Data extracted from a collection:
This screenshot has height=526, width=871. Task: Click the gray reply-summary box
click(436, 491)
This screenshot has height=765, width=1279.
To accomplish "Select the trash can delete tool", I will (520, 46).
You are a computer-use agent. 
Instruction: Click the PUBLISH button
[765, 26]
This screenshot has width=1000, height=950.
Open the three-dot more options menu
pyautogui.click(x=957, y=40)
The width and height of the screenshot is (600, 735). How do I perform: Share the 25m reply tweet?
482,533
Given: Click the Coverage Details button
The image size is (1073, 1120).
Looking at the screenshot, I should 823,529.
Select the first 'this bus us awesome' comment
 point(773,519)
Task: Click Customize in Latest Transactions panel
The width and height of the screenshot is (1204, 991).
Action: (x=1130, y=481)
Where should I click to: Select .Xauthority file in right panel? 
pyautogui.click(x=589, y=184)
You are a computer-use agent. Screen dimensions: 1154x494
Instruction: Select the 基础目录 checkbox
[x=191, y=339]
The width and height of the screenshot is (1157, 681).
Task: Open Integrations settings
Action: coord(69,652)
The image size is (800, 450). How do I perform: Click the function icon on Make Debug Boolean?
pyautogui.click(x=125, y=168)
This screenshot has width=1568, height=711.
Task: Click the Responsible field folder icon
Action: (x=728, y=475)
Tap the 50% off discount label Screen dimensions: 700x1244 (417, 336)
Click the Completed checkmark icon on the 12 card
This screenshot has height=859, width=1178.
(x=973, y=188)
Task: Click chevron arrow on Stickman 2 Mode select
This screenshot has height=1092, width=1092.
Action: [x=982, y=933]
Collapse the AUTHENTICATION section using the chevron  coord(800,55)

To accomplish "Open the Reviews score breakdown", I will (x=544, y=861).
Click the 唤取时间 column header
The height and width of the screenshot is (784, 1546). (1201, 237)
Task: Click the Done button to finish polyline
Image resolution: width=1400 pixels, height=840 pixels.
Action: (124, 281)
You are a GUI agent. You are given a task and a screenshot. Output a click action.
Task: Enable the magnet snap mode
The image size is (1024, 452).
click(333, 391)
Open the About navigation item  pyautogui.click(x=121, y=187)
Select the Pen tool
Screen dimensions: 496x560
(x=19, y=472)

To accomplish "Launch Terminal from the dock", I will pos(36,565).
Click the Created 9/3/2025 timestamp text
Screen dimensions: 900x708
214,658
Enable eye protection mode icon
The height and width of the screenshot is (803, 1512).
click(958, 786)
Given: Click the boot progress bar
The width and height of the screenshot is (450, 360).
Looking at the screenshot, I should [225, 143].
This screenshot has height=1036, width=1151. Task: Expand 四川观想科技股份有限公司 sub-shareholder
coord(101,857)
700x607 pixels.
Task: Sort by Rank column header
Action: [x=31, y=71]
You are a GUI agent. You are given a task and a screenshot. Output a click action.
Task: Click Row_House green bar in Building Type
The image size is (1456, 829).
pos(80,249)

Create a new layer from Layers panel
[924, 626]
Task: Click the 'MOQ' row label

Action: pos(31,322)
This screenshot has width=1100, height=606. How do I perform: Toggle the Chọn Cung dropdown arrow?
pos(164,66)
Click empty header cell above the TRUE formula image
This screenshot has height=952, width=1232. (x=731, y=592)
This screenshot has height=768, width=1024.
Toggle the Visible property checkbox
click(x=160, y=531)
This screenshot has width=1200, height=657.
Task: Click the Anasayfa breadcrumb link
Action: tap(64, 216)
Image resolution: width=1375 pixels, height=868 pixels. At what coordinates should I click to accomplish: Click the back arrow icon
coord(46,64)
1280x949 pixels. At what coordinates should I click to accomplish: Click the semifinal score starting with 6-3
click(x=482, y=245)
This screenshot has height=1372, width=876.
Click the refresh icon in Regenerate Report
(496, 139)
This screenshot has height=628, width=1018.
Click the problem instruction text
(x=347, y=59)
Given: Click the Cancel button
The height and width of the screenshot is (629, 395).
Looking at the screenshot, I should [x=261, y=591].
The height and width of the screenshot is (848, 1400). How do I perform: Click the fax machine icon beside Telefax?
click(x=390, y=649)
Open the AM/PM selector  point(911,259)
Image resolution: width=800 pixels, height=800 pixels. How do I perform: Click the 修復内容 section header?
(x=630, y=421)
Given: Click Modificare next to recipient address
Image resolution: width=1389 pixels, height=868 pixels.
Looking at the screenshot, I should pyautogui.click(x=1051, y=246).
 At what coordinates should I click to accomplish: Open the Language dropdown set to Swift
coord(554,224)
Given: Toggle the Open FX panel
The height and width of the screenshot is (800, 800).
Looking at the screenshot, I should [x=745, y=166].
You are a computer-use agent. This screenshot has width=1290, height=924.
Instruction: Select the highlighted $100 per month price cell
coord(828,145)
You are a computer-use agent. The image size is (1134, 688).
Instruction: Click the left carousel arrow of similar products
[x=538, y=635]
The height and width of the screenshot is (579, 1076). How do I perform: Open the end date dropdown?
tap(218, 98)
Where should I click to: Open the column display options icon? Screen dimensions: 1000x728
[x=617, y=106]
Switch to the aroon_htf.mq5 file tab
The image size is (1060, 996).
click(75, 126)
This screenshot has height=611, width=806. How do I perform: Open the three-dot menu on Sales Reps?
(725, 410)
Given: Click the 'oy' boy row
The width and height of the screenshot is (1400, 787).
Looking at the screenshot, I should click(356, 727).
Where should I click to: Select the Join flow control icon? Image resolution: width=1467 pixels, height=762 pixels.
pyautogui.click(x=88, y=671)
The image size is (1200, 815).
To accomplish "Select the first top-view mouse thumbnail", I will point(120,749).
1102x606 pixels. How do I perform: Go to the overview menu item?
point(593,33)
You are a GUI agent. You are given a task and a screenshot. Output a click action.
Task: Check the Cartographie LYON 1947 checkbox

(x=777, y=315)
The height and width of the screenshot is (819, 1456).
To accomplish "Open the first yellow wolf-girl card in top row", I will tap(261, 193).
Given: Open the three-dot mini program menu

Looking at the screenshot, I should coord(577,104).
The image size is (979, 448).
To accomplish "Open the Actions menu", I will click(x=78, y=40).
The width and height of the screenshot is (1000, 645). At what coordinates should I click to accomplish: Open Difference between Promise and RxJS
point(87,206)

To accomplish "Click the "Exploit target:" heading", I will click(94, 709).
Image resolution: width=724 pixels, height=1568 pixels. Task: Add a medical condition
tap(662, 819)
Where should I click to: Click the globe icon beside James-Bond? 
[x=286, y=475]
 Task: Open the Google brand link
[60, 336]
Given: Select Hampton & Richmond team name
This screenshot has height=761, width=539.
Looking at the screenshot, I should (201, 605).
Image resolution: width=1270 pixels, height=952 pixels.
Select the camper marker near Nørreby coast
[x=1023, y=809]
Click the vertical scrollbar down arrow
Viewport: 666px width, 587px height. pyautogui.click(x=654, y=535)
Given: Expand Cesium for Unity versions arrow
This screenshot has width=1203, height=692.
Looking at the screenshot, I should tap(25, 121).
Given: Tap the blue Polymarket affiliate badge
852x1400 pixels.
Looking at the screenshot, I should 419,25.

▶ TASK GOAL:
Find "Instruction: Select the highlighted" in the entries above and copy that whole line exactly, then each line after it through the line that contains "The image size is (979, 448).".

▶ OUTPUT FOR THIS EXERCISE:
Instruction: Select the highlighted $100 per month price cell
coord(828,145)
You are a computer-use agent. The image size is (1134, 688).
Instruction: Click the left carousel arrow of similar products
[x=538, y=635]
The height and width of the screenshot is (579, 1076). How do I perform: Open the end date dropdown?
tap(218, 98)
Where should I click to: Open the column display options icon? Screen dimensions: 1000x728
[x=617, y=106]
Switch to the aroon_htf.mq5 file tab
The image size is (1060, 996).
click(75, 126)
This screenshot has height=611, width=806. How do I perform: Open the three-dot menu on Sales Reps?
(725, 410)
Given: Click the 'oy' boy row
The width and height of the screenshot is (1400, 787).
Looking at the screenshot, I should click(356, 727).
Where should I click to: Select the Join flow control icon? Image resolution: width=1467 pixels, height=762 pixels.
pyautogui.click(x=88, y=671)
The image size is (1200, 815).
To accomplish "Select the first top-view mouse thumbnail", I will point(120,749).
1102x606 pixels. How do I perform: Go to the overview menu item?
point(593,33)
You are a GUI agent. You are given a task and a screenshot. Output a click action.
Task: Check the Cartographie LYON 1947 checkbox

(x=777, y=315)
The height and width of the screenshot is (819, 1456).
To accomplish "Open the first yellow wolf-girl card in top row", I will tap(261, 193).
Given: Open the three-dot mini program menu

Looking at the screenshot, I should coord(577,104).
The image size is (979, 448).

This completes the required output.